Stated task: Convert the lines of the listing below into a JSON list of strings, one string per line and blank lines left out, starting at the line that contains "Point to the -12V" and continuing through the last line of the listing.

Material:
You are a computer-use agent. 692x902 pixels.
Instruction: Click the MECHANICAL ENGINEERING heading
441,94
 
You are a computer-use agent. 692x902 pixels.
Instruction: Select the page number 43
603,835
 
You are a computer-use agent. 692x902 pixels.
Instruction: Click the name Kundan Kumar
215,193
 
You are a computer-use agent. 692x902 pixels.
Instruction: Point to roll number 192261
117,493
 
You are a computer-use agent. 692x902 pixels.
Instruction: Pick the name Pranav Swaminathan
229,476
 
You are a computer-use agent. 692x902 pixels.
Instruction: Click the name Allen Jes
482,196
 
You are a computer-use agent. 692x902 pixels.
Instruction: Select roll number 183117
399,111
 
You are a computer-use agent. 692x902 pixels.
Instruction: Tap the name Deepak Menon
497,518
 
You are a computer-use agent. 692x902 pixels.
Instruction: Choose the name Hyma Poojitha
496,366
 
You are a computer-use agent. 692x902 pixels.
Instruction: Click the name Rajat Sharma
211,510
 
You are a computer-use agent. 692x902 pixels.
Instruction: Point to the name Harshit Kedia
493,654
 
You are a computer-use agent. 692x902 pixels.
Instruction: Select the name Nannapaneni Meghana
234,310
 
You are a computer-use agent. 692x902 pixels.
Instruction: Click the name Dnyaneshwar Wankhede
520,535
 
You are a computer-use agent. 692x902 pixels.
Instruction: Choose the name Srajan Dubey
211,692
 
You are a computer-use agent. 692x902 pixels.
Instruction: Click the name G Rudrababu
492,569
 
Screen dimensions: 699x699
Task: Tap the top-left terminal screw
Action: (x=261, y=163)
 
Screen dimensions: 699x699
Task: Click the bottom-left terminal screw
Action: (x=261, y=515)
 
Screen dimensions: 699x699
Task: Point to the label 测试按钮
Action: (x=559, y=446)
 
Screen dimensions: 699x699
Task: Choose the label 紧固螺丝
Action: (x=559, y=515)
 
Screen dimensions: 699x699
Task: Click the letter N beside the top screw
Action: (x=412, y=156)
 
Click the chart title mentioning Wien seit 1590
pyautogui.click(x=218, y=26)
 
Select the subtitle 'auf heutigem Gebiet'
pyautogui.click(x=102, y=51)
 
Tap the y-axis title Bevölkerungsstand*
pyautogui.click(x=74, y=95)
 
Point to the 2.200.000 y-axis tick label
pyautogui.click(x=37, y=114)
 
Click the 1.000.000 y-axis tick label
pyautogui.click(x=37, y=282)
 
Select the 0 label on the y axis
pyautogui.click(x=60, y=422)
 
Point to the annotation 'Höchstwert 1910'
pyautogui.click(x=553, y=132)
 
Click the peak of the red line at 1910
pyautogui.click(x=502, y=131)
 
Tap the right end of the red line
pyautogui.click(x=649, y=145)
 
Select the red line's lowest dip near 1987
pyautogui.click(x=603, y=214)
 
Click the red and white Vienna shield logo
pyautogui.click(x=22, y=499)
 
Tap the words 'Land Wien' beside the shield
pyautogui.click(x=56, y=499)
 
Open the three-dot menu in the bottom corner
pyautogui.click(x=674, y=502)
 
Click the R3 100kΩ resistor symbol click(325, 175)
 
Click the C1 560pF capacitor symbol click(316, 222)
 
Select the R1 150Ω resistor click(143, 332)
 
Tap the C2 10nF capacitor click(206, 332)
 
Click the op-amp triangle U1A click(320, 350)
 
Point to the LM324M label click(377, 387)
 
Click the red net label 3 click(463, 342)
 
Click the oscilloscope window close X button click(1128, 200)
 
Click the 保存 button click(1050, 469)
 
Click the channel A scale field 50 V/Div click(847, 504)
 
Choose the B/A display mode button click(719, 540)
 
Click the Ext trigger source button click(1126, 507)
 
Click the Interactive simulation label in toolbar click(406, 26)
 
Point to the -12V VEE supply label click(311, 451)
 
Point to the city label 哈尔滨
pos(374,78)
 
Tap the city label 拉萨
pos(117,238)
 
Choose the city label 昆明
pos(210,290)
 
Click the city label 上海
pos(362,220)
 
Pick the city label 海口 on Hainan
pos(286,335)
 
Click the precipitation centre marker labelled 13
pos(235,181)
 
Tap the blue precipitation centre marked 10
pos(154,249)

Answer to the task:
[
  "Point to the -12V VEE supply label click(311, 451)",
  "Point to the city label 哈尔滨",
  "pos(374,78)",
  "Tap the city label 拉萨",
  "pos(117,238)",
  "Choose the city label 昆明",
  "pos(210,290)",
  "Click the city label 上海",
  "pos(362,220)",
  "Pick the city label 海口 on Hainan",
  "pos(286,335)",
  "Click the precipitation centre marker labelled 13",
  "pos(235,181)",
  "Tap the blue precipitation centre marked 10",
  "pos(154,249)"
]